Le problème fondamental tient moins à la spécialisation du savoir qu’à sa ségrégation. Il faut extraire les domaines d’expertise de leur compartimentation et favoriser la connectivité. Les ghettos intellectuels n’ont plus de raison d’être à l’ère des communications. La science, tout comme l’édition, a besoin de nouveaux modèles.

Andrew Keen a mis le feu aux poudres en accusant Internet de tuer la culture (CNN : ‘Amateur’ charge infuriates blogosphere). Dans The Cult of the Amateur, Keen prétend que la masse d’information sur le Net étouffe la qualité : “Millions and millions of exuberant monkeys [...] are creating an endless digital forest of mediocrity.” Il a en partie raison, d’autant plus que l’école a abdiqué sa responsabilité sur ce plan. Mais il faut laisser le temps à la matière en fusion de coaguler.

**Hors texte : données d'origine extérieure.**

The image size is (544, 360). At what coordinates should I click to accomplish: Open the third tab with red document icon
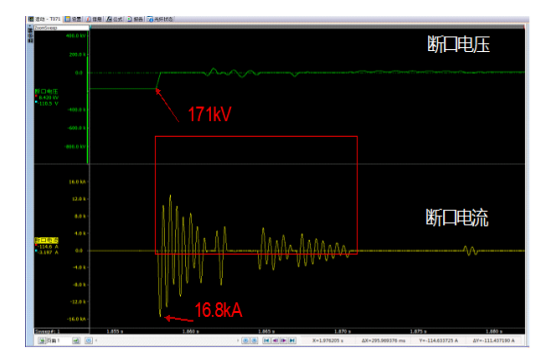click(x=94, y=19)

Hormis le fait que la Toile constitue justement une mosaïque par laquelle il est maintenant possible d’observer l’humanité, de nouveaux modèles commencent à émerger. Les nouvelles structures ne sont plus définies par le milieu physique, mais par les affinités. Des communautés de pratique, comme le RAEQ, tracent leurs sillons un peu partout, cultivant leur expertise. Puisque les participants adhèrent à plus d’une communauté, la pollinisation répand le savoir. Les blogrolls ne sont qu’un moyen par lequel les réseaux se tissent. Quand ces moyens seront intégrés aux applications, le chaos sera moins flagrant.

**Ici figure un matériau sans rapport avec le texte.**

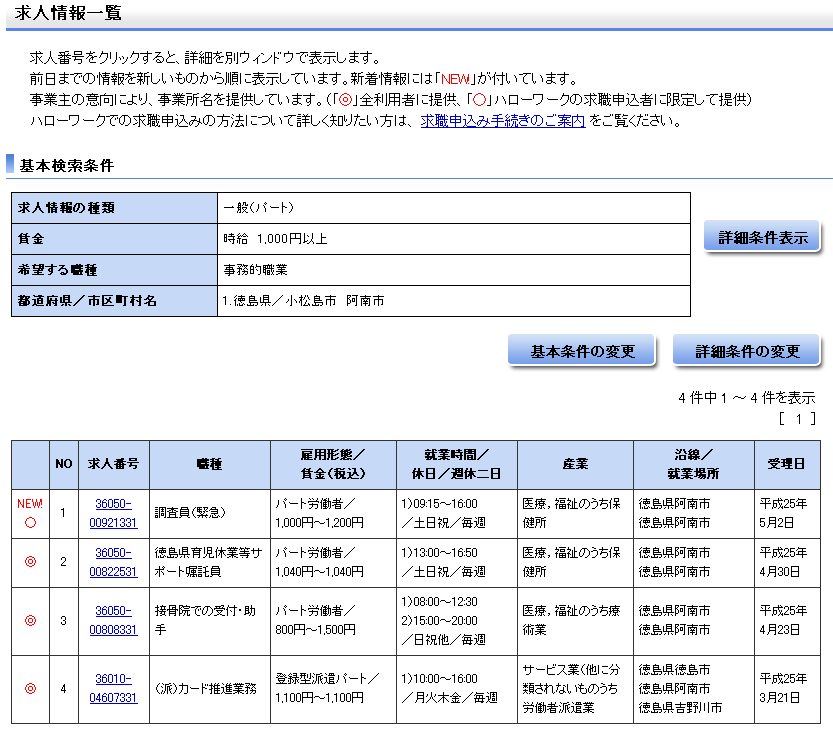Image resolution: width=833 pixels, height=735 pixels.
Task: Click the 受理日 column header
Action: point(785,464)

Post-scriptum : Exploratorium est une autre belle découverte visuelle faite ce matin sur la Toile, un musée des sciences, d’art et de perceptions humaines offrant des expositions virtuelles.

(Image thématique : City of the Captive Globe, par Rem Koolhaas)


Par ricochet :

Monde surréaliste

Swivel : partage de données et graphiques

Visualiser les statistiques

Le chaos appliqué à l’éducation

Pipes : entrecroiser des fils RSS

L’avenir du manuel scolaire?


Gare au manuel tout-puissant! (L’Infobourg)

Vous pouvez suivre les commentaires en réponse à ce billet avec le RSS 2.0 Vous pouvez laisser une réponse, ou trackback.

2 réponses

  • L’outil Gapminder World est un bel exemple de ce que la « numératie » devrait représenter : l’expression saisissante des données et des chiffres, donnant un sens aux choses, comme le soutient David Warlick. Intéressant cette allusion de Keen à la culture de la médiocrité; heureusement que des outils de ce genre et tes billets si inspirants sont là pour démontrer le contraire.

  • J’aime bien la notion de ‘numératie’ à laquelle tu fais allusion, Jacques. C’est un concept qu’il faudrait appliquer au débat sur les bulletins chiffrés qui fait rage au Québec actuellement.